To live, to err, to fall, to triumph, to recreate out of life! [177]

Stephen’s interview with the Dean of Studies at Belvedere College, in which the Jesuit headmaster inquires whether he has felt a religious vocation and virtually offers him a place in the priesthood, serves as a turning-point in his development at which he choices the life of the free spirit and the artist over the ‘order of Melchisedec (i.e., the Biblical term for the rabbinical priesthood). He emerges from this interview with a sense that his trajectory through sin and salvation has been only to launch him into a deeper sense of the irreducible richness of life - a notion which implicitly aligns him with the ‘Non Serviam’ of fallen Satan rather than the authority of the Catholic hierarchy and the obedience that it requires of its faithful. At this juncture he attains a stage of awareness the human personality can only attain fulfilment through a rejection of rules and morality and by embracing experience in its essential freedom.
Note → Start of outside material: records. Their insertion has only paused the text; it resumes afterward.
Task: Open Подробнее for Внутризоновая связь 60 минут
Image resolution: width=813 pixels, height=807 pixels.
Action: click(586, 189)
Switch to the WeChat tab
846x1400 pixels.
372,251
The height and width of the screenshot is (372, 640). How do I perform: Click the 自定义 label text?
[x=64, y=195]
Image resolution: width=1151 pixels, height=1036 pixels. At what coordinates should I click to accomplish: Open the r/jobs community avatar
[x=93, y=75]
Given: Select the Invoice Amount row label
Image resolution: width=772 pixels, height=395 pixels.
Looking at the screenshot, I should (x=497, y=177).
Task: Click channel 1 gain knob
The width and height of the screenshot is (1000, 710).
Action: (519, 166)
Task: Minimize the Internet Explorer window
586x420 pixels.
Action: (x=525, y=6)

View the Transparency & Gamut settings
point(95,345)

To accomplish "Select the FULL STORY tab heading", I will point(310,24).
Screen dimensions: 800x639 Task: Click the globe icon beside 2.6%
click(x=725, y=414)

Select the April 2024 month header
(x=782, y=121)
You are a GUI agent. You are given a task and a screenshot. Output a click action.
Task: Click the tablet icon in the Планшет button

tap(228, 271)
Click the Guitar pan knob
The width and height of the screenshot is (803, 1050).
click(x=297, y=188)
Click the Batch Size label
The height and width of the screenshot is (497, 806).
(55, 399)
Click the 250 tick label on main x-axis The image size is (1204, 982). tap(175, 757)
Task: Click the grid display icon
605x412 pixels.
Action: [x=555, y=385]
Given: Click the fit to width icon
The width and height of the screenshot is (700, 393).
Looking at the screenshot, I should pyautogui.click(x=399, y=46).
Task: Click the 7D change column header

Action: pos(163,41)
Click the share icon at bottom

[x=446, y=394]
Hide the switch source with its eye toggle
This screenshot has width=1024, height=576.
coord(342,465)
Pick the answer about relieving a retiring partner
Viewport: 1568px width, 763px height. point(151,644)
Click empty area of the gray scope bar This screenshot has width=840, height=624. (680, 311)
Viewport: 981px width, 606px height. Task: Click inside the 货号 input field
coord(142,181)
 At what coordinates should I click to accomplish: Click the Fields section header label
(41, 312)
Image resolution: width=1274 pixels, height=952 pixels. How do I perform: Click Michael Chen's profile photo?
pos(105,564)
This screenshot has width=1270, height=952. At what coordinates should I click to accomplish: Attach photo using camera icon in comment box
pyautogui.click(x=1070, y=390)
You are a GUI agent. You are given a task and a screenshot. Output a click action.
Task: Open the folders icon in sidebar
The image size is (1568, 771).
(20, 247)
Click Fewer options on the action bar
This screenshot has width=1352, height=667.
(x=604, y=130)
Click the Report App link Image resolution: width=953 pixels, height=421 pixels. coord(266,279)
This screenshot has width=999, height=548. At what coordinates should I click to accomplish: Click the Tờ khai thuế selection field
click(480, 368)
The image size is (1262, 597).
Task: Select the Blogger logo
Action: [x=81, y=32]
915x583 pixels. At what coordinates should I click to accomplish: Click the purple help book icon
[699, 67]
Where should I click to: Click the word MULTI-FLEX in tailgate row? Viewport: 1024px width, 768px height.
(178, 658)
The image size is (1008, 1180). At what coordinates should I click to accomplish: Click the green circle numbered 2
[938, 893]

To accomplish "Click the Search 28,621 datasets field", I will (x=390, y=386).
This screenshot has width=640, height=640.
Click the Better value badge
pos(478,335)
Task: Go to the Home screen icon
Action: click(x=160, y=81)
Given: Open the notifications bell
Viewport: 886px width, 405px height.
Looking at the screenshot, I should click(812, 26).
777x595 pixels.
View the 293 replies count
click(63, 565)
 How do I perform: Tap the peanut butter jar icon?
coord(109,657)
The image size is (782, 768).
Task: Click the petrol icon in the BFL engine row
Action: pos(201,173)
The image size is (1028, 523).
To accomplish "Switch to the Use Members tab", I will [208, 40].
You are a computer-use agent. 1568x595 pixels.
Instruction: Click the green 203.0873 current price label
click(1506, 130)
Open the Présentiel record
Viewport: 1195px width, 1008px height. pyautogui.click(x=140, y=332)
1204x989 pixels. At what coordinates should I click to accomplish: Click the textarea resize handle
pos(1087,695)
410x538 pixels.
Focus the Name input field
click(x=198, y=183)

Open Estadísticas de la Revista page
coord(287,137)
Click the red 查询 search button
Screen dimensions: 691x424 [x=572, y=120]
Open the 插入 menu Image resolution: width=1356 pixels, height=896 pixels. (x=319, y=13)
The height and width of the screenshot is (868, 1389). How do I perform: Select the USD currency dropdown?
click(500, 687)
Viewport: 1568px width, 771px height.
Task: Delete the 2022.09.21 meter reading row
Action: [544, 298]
- His mind when wearied of its search for the essence of beauty amid the spectral words of Aristotle and Aquinas turned for its pleasure to the dainty songs of the Elizabethans. [200]

 

 Henceforth he embarks on an aesthetic (and more particularly, a literary) odyssey which ends with his becoming the “artist” of the title. He becomes fascinated with the lyrics of the Elizabethans which Joyce would so successfully imitate in the poems of Chamber Music (1907), his first published work. But he also begins private philosophical research in two authors whom his Jesuit educators dealt with in the course of their educational programme. The difference in Joyce’s interpretation of these classical figures - one the founder of analytic philosophy in ancient Greece and the other a medieval theologian who applied Aristotle’s theory to the Christian purposes of Christian doctrine (and was for centuries the accepted embodiment of Catholic philosophical orthodoxy) - is that he reads their sentences are explanations of the nature of ‘aesthetic perception’, a matter about which they cared very little. For Thomas Aquinas, beauty was a property of the Trinity, and that was what he meant when he wrote the sentence that Stephen quotes as follows: ‘ad pulchritudinem tria requiruntur: integritas , consonantia, claritas. (Summa Theologica; note however that the original sentence was much longer; see infra.)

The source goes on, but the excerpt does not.